A project to see if a the Wyze can be used for sleep monitoring. The infrared imaging capability, streaming output, and cheap price make it an ideal device. The fact that this operates by using a video camera makes this an in-ideal device. Still makes for an interesting challenge.
Project Setup: I used a Wyze security camera to capture my sleep from the vantage point of my night stand pointed at the center mass of my chest. I used an SD card to record the night of sleep for processing. I am in the works on using the RTSP stream and processing real-time as well, possibly to a dedicated phone app for ease of use.
Processing: I used opencv to give me the raw data for Julia to process. I take the first frame as a keyframe and calculate the difference of each subsequent image as a percentage. If the percentage gets too high (meaning I am moving a whole lot) I skip some data and take a new keyframe image. The movements do not allow for accurate calculation, which is why I skip some data. This process produces a CSV file with Time (Approximate based on 10 FPS stream) and the Count which is the percent of image difference from keyframe.

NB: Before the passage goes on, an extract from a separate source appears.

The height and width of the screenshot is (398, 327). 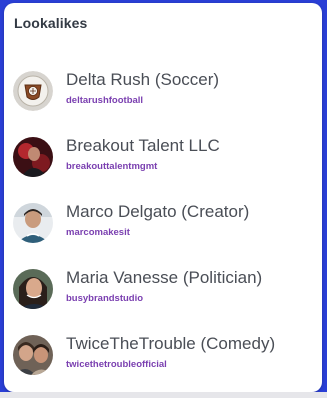 I want to click on soccer-club-logo-avatar, so click(x=33, y=91).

Post-processing: I load the CSV into Julia to get the actual estimation. I smooth the data with a running average on the count. Depending on how I am positioned I get varying accuracy and sinusoidal amplitude. I used Pluto to play with the data and got within the realm of reasonable results.
Smoothed Sample of data. I use a simple peak finding package to get the distance between breaths in frames and use that to solve for time. The 10 FPS makes for easy conversion.
Full Results
Future Plans:
- Implement the code to run real-time and push results to a server for storage
- Create a CLI tool to provide the same functions
- Use flutter to make an app for fun
Other Methods: I had attempted to use, but failed to make work using DFT to calculate the breathing rate, but I ran into some issues finding the peak signal reliably. There is some low level module and compression noise that makes it a bit hard, but I am sure that someone with more signal processing skills could do it no problem.